Dans la lancée, le service des urgences peut aussi bénéficier de la biologie délocalisée conçue pour répondre aux défis des urgences :
"L'informatique médicale a émergé au sein des pratiques médicales, mais les outils informatiques doivent s'adapter aux spécificités des urgences. Cela implique que ces solutions devraient rendre disponible toutes les informations manquantes sans surcharger le personnels – ce qui rendrait la prise de décision plus difficile", le Dr Anderson explique et ajoute que les résultats de biologie délocalisée accélère la traçabilité des données patients ce qui permet de gagner en efficacité.
Un groupe de travail multidisciplinaire pour améliorer le flux des patients
Le flux patient est primordial dans les services d'urgences, mais ce dernier ne peut pas résoudre seul ses problèmes. Par conséquent, plusieurs services ont été impliqués lorsque les urgences du Beth Israel Deaconess Medical Center ont découvert que seulement 53% des patients admis pour un infarctus du myocarde - qui est une des formes la plus sévère, due à une obstruction complète de l'artère coronaire par un caillot - ont bénéficié du traitement qui suit les recommandations nationales américaines :
"L'objectif national américain stipule qu'au moins 75% des patients atteint d'infarctus devraient avoir un door-to-balloon qui soit inférieur à 90 minutes. Cela signifie que dans les 90 minutes, à partir du moment où le patient arrive aux urgences, il doit être pris en charge par un service de cardiologie. Pour que les patients soient pris en charge rapidement, et atteindre cet objectif national, nous avons dû impliquer les infirmières, les médecins, les cardiologues interventionnels et le personnel d'autres services," explique le Dr Anderson, qui souligne que la collaboration entre les services a été un élément supplémentaire dans le processus.

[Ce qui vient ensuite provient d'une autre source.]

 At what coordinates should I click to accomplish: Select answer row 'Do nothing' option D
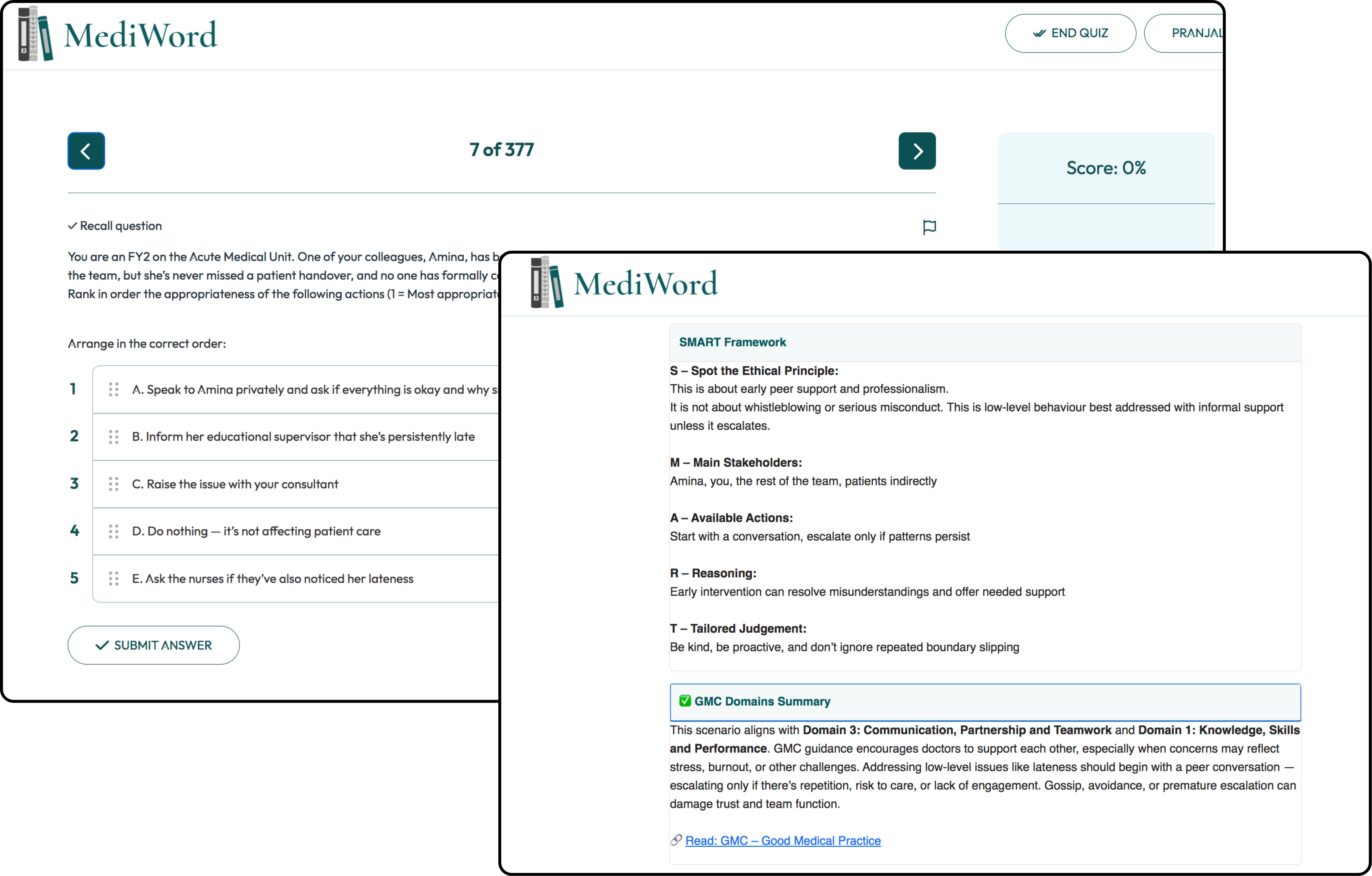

Le groupe de travail a également mis en place un système électronique qui alerte tous les membres de l'équipe, où qu'ils soient, à chaque fois qu'un patient est victime d'un infarctus aux urgences. En outre, la prise de décision est placé sous la responsabilité du chef de service des urgences. Aujourd'hui, le résultat parle de lui-même:
"Le pourcentage de patient ayant bénéficié du respect de cet objectif national est passé de 53% à 86%. C'est une amélioration de 33% en valeur absolue et une amélioration relative de plus de 60%."
Identifier les bons interlocuteurs
Il souligne également la nécessité des technologies pour désengorger les salles d'urgences. Mais pour réussir, les différents fournisseurs doivent bien cerner les besoins, les processus de travail, les défis des services d'urgences et ils doivent également comprendre les politiques d'acquisition des hôpitaux:
"Il est important de s'adresser à la bonne personne. Les médecins urgentistes pourraient-être intéressés par des tests de biologie délocalisée, mais ils n'ont pas forcément le pouvoir de décision pour les acquisitions de matériel. Dans les gros hôpitaux, il est important que l'administration hospitalière et la biologie médicale fasse partie de la discussion", dit Philip Anderson.